As i previously noted, The Israeli Ultraorthodox Party Shas is making its steps towards passing an Internet Censorship Act in Israel. The Act, which was voted on the first vote (out of three, where between votes public hearings take place), mandates ISPs to block access to all adult content according to criteria determined by the Minister of Telecommunications (Currently Ariel Atias from Shas). The Bill, which has been noted as 892, for the bill number (an uncommon thing in Israel), allows Internet users to gain access to unfiltered Internet should the identify themselves as adults in means determined by the minister.

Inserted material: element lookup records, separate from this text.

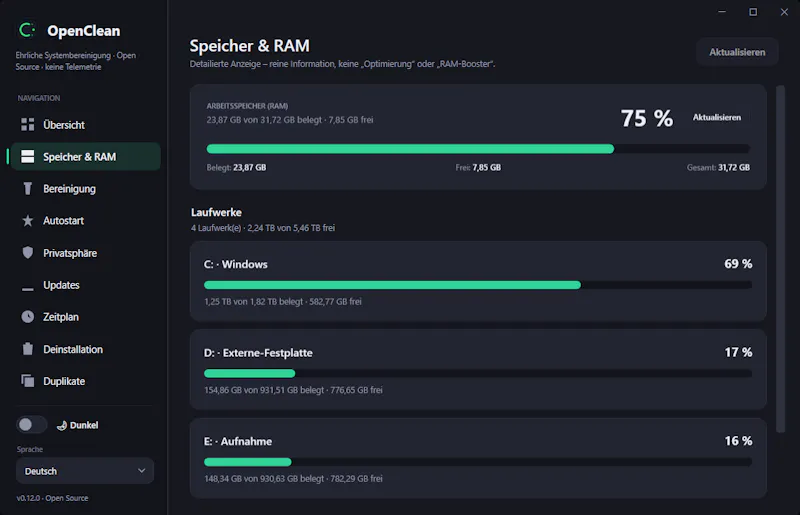Click the Zeitplan clock icon

(x=28, y=317)
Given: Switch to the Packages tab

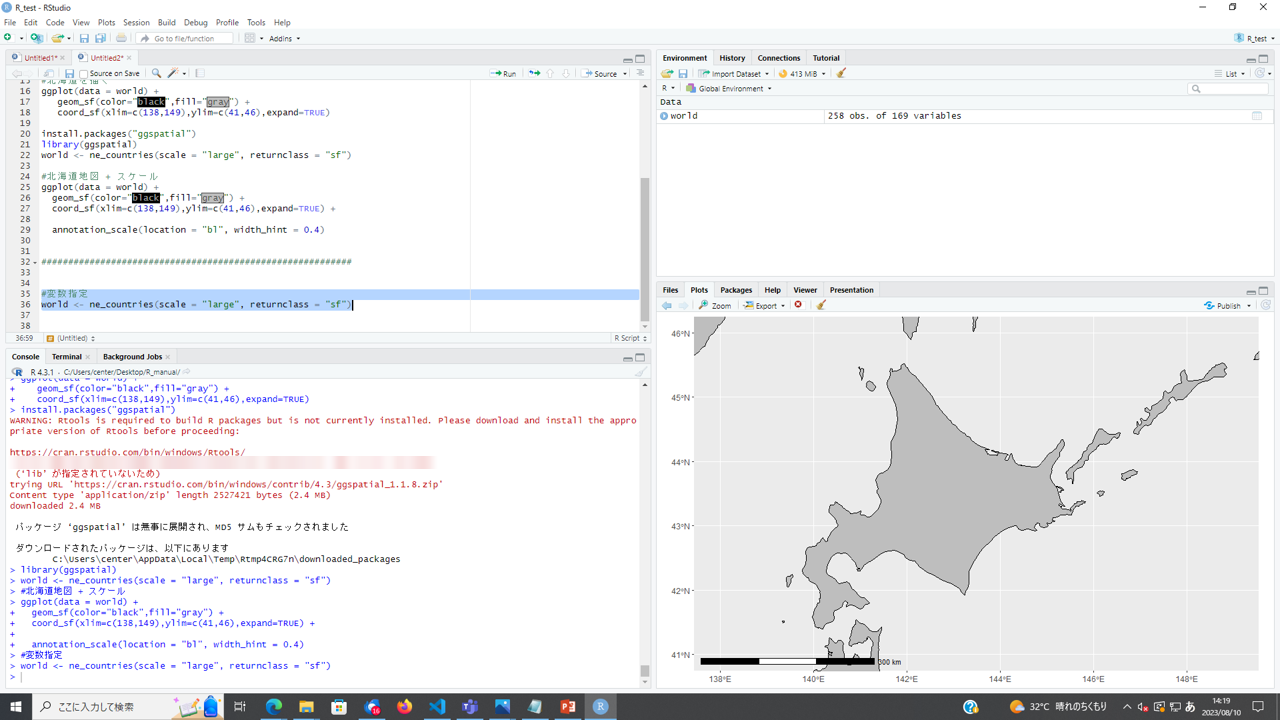Looking at the screenshot, I should [735, 290].
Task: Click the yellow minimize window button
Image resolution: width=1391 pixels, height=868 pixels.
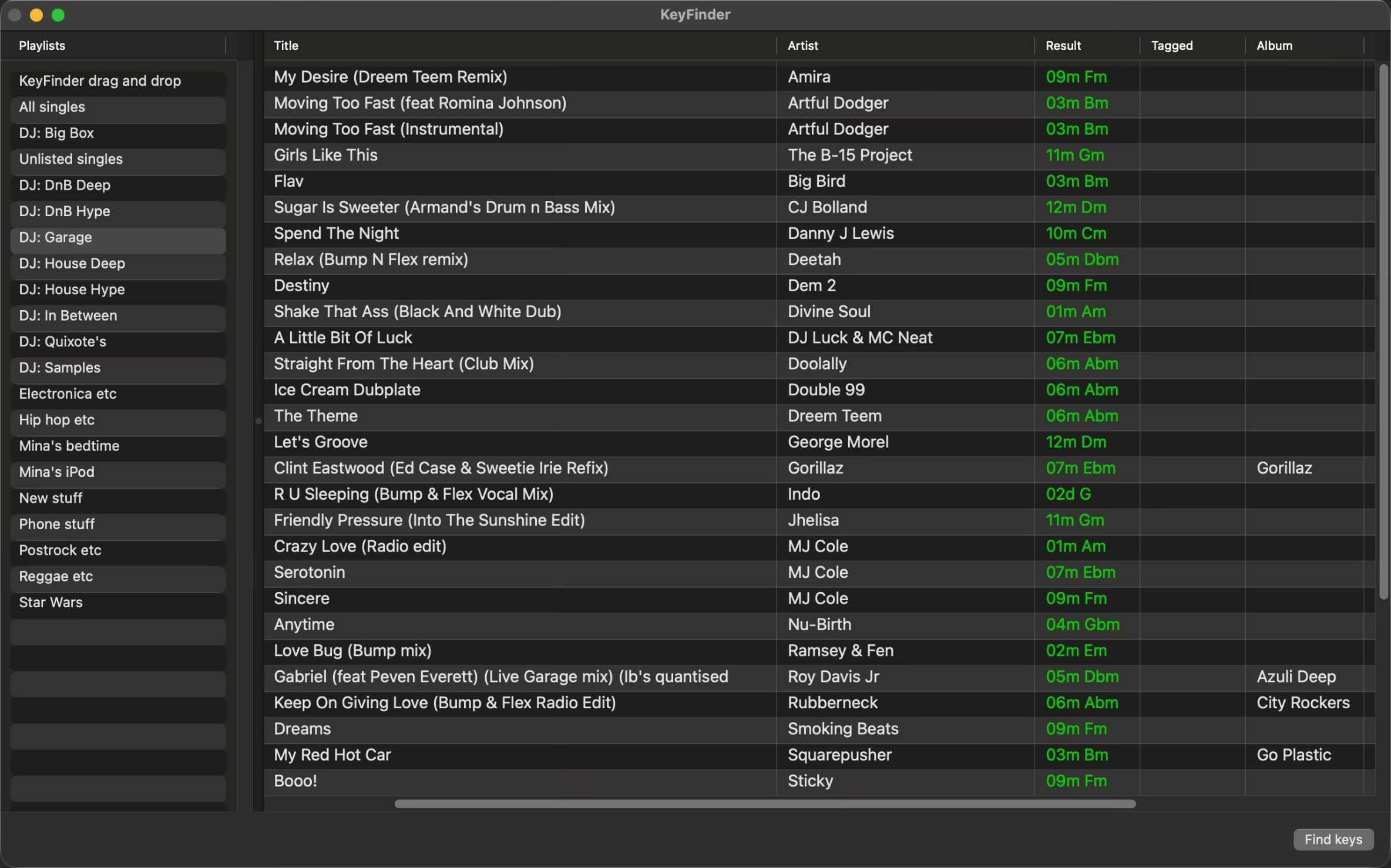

As I explained, these two requirements: ISP based filtering (and the consequential proxy filtering according to IP, blacklists and keywords) and Opt-Out censorship creating blacklists of adult content consumers deem this act as unconstitutional. (I wrote a detailed opinion in Hebrew explaining the unconstituality of the act, which was submitted to the Israeli Parliament). Major additional problems appear as we are disabling speech with Content Based Restrictions (which are subjected to Strict Scrutiny according to the courts). Other problems include the externalization of the ISPs filter costs on the customers (as they are not allowed to charge for filtering) and the antitrust implications of using one filter per ISP (and Israel has only three ISPs). However, there are plenty more implications on free speech and privacy and also goes against the EU Association agreement for free trade which Israel signed.

The major problem here is the Political pressure. Currently, the Ultraorthodox party is threatening to leave Ehud Olmert‘s government if peace talks continue. However, to keep Shas in the government and get its consent for peace talks, PM Olmert has agreed to allocate 475M ILS for Shas related institutions (bribe) and to vote for the Censorship act. The current situation is that we also fear that in order to engage peace talks with Syria, Lebanon and Palestine, we shall have to censor the web like they do, ironically. The real irony is that Shas opposed an act by Alex Miller, stating that ISPs shall notify clients about the possibility of installing filters and guiding children toward safer web use.

Shas’ Parliament Members are extremely against freedom of creed and expression and have went against the Gay community, abortions and other basic freedoms. The fear now is that should we have Censored Internet, criterias determined by Shas shall mean no political freedom. This is an extreme risk for the Israeli Democracy and regional stability, as well as towards the HiTech Industry, which may be directly affected.